I used to live in the “awl patch,” which is the folksy term used to describe that part of the country where petroleum and natural gas are extracted from deep inside the earth.
When the wind was right, there was a smell--not unlike what you smell when your neighbor’s roof is being tarred. That, along with the aroma coming from the feedlots, was what the locals called “the smell of money.”
The awl patch ain’t purty. I once passed through a town in the Texas Panhandle that was surrounded by oilfields. The unrelenting removal of liquid and gas from beneath the surface had caused the land above to buckle and collapse in unnatural ways. It was devoid of vegetation, and the whole tableau--dotted by pumps and power poles leaning at crazy angles--looked like a moonscape being preyed upon by a swarm of mechanical locusts.
I’m not saying this is a bad thing, because that land was probably not too appealing to begin with.
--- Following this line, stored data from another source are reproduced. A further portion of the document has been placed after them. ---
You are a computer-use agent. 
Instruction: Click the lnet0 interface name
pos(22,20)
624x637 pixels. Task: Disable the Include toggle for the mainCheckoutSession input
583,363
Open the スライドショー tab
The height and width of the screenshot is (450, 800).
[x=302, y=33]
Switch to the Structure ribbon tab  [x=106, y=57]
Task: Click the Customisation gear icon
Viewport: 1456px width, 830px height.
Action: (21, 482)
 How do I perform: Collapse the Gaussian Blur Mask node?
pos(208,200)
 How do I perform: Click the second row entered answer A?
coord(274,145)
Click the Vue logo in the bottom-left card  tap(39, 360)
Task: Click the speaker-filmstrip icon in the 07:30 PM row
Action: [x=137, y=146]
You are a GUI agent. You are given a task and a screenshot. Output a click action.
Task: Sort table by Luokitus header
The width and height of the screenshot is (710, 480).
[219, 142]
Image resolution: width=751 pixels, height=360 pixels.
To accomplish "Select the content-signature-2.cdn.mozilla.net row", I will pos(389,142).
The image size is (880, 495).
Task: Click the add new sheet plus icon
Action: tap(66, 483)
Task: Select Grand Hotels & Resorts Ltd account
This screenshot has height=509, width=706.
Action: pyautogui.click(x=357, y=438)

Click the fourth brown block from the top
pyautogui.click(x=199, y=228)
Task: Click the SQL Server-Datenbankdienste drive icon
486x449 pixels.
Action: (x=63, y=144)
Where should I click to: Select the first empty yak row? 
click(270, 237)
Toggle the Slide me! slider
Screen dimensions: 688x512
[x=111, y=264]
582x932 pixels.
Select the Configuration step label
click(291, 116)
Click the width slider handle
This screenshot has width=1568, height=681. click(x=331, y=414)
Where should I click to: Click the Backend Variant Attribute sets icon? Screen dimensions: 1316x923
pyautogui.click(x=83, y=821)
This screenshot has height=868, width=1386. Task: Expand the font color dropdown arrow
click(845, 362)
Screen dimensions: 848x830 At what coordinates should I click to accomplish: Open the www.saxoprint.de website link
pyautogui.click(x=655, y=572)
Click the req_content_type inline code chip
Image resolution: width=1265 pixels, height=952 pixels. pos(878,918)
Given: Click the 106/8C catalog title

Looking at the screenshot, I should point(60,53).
But now we hear that a consortium of Texas wildcatters is trying to, um, influence the Florida Legislature to relax our offshore drilling ban with tales of vast riches to replenish the state’s depleted kitty.
Considering that preserving the natural beauty of the coastal environment is not exactly a priority for our out-of-state investors, maybe they shouldn't be trusted with the welfare of Florida’s beaches, which are pretty appealing.
But, shux--if we don't have enough gasoline to drive to 'em, what's the point in having 'em, anyway?